(Beginning of Records shown)

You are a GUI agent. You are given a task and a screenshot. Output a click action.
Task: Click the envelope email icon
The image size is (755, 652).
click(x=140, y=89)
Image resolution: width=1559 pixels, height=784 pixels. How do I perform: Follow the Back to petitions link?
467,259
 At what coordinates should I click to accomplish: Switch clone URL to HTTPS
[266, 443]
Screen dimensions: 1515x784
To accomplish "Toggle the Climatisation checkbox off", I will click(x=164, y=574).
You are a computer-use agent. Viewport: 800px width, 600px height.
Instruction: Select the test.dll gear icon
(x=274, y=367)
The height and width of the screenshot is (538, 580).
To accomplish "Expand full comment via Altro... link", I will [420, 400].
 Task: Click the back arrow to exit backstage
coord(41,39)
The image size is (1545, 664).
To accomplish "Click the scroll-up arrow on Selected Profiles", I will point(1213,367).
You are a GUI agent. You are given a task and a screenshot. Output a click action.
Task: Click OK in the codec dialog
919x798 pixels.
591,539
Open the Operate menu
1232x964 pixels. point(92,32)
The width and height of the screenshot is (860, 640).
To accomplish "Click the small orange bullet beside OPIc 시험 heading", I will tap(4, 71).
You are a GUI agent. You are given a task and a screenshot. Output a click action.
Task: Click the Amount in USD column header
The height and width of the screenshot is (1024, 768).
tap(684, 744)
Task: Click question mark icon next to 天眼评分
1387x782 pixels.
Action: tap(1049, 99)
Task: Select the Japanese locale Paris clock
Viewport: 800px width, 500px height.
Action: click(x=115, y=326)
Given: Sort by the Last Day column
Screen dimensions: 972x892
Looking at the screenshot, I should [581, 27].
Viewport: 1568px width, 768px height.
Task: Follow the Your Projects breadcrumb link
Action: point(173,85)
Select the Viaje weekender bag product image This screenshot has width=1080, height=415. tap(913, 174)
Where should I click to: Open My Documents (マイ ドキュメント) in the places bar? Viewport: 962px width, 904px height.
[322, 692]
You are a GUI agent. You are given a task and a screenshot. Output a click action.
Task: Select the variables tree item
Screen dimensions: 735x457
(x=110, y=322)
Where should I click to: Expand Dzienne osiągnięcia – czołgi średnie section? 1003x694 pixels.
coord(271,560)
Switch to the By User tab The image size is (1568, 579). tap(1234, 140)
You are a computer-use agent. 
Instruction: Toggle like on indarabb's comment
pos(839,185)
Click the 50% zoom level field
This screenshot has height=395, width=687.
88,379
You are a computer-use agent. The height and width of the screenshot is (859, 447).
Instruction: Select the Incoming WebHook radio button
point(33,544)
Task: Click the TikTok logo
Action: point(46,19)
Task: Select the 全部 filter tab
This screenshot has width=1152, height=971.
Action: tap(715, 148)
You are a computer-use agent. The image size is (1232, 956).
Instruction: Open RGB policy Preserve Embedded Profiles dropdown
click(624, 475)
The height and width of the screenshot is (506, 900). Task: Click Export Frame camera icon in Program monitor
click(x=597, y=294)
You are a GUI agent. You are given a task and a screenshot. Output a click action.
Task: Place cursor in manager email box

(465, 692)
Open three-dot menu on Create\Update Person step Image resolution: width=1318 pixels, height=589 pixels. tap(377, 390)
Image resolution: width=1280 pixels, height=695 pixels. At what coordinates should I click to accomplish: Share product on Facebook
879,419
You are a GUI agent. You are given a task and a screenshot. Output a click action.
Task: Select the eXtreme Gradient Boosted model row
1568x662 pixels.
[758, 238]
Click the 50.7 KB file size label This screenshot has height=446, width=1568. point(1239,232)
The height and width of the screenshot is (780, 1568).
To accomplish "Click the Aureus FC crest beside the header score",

(End of Records shown)

__Exercise__
Please transcribe only the lines in the records above running from the line that has "At what coordinates should I click to accomplish: Switch" through the line that has "You are a computer-use agent. Viewport: 800px", both included, exactly as they appear.

__Solution for this task__
 At what coordinates should I click to accomplish: Switch clone URL to HTTPS
[266, 443]
Screen dimensions: 1515x784
To accomplish "Toggle the Climatisation checkbox off", I will click(x=164, y=574).
You are a computer-use agent. Viewport: 800px width, 600px height.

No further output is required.